Cosa accade? I chirurghi coinvolti raccolgono i dati. Un team di informatici, statistici ed epidemiologi dell’IRCCS Istituto Romagnolo per lo studio dei tumori (IRST) “Dino Amadori” aiuta i clinici ad analizzare i dati e a confrontare i dati clinici con i dati amministrativi.

“L’obiettivo dello studio è di avere un tasso di arruolamento dei pazienti che aspira al 100% dei casi – riprende Ugolini – Solo così si può fare un’attività di Audit & Feedback che ha una potenza incredibile nel generare un cambiamento e un miglioramento nella qualità delle cure e una riduzione dei costi. Dall’analisi dei dati è emerso che la chirurgia mininivasiva è nettamente migliore rispetto alla open, comporta un miglioramento degli outcome oncologici, una riduzione delle complicanze, della mortalità e dei costi. Un approccio che quindi è in grado di portare benefici non solo ai pazienti ma anche al Servizio Sanitario Nazionale. Se questa metodologia fosse applicata a tutti gli interventi di colon-retto svolti in Italia si potrebbero evitare più di 3000 decessi ogni anno e ridurre le complicanze fino al 50% dei casi”.

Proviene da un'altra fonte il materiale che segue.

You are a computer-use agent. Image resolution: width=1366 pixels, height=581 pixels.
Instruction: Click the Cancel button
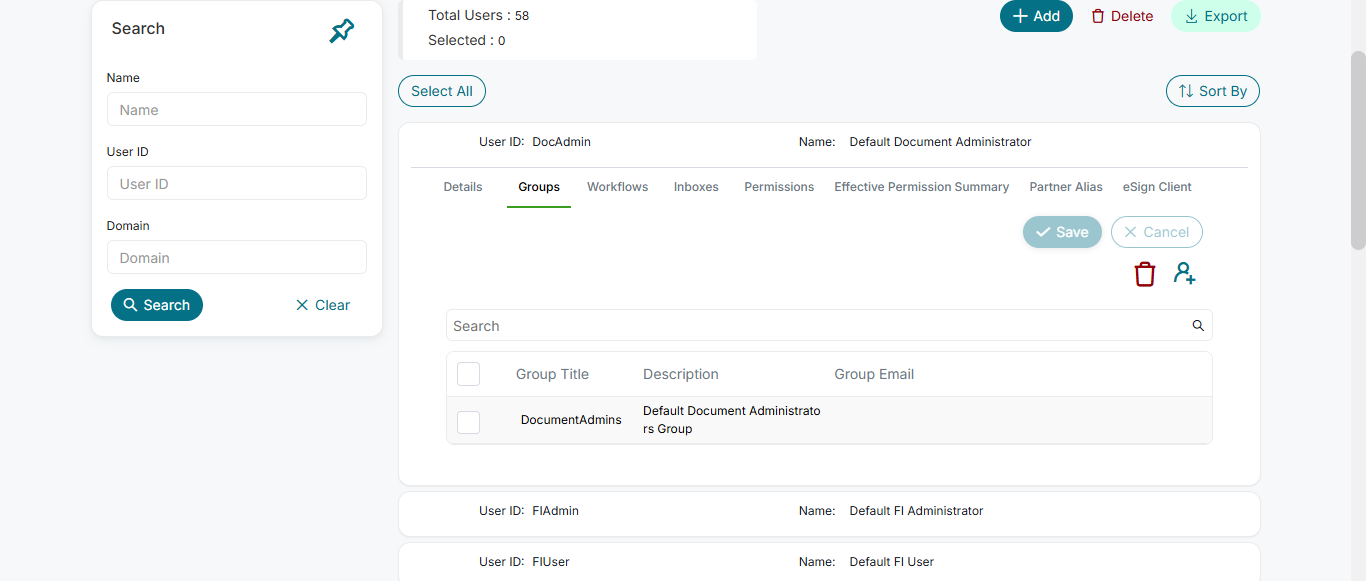[x=1156, y=232]
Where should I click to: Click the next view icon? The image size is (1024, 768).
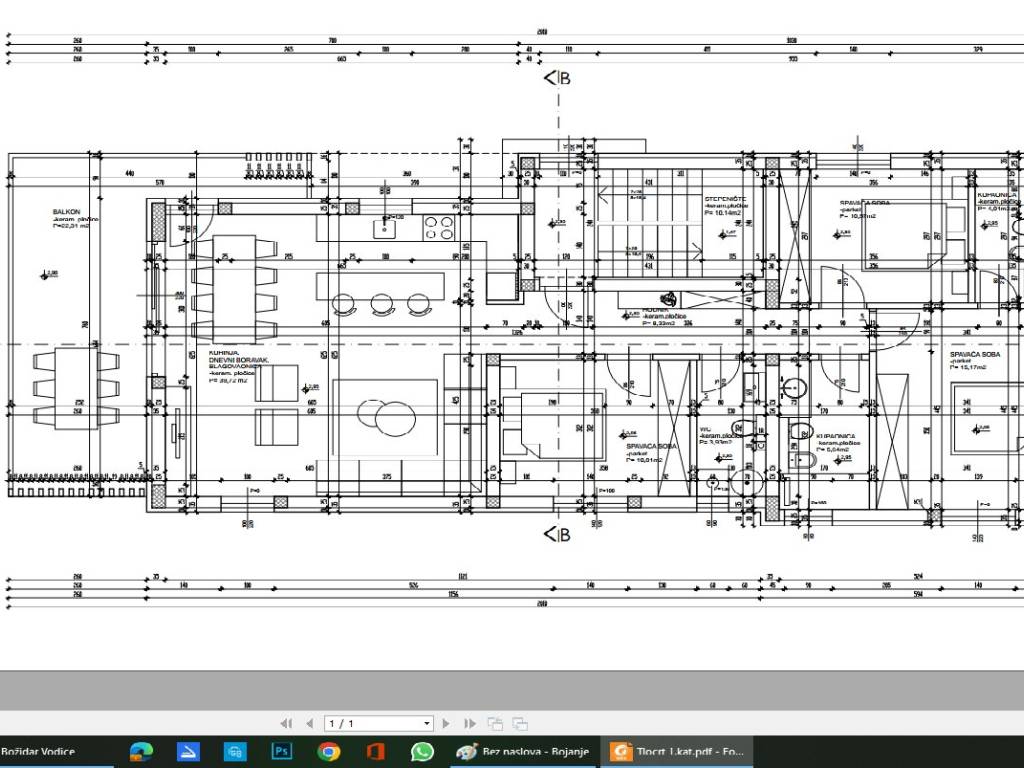519,723
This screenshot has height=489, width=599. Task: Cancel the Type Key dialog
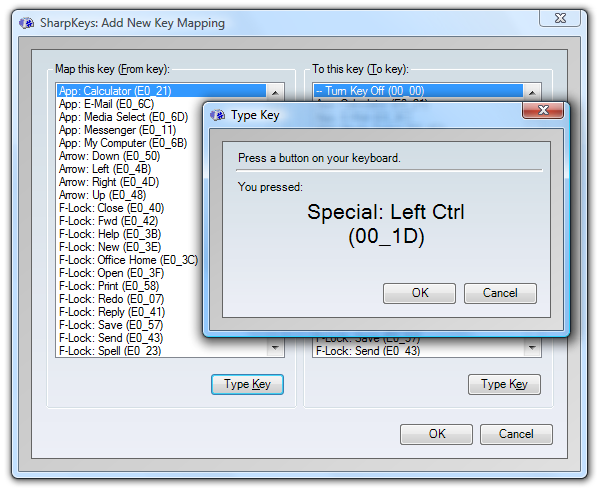(500, 293)
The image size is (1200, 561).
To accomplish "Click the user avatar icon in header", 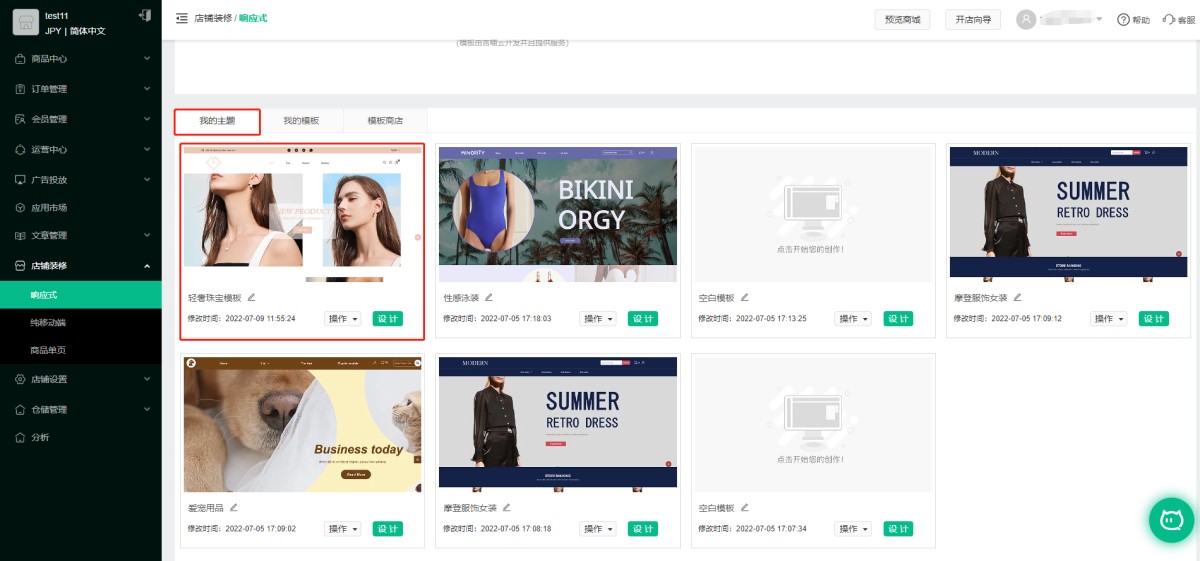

La ricerca, davvero interessante e potenzialmente espandibile in altre realtà, è stata condotta grazie al contributo non condizionante di Johnson & Johnson Medtech Italia.

“Siamo da sempre impegnati a fianco degli operatori sanitari e non per rendere disponibili strumenti e soluzioni per il trattamento chirurgico di patologie – commenta Maria Velleca, Health Economics & Market Access Director, presso J&J Medtech – L’approccio laparoscopico rappresenta il gold standard di trattamento per i pazienti ma è ancora oggi utilizzato in maniera non omogenea su tutto il territorio nazionale. Guardando alla chirurgia si può affermare che un approccio chirurgico è ottimale non solo quando ha un’efficacia dimostrata sugli outcome clinici del paziente ma anche quando questo approccio è associato alla raccolta di dati oggettivi, a misurazioni che siano utili a dimostrare efficacia ed efficienza del processo. Promuovere degli audit clinici che hanno la finalità di valutare attraverso la raccolta di dati affidabili, di misurazioni puntuali e di feedback sistematici se l’assistenza sanitaria sia conforme o meno agli standard di cura, è una priorità e una opportunità per costruire un sistema sanitario sempre più sostenibile”.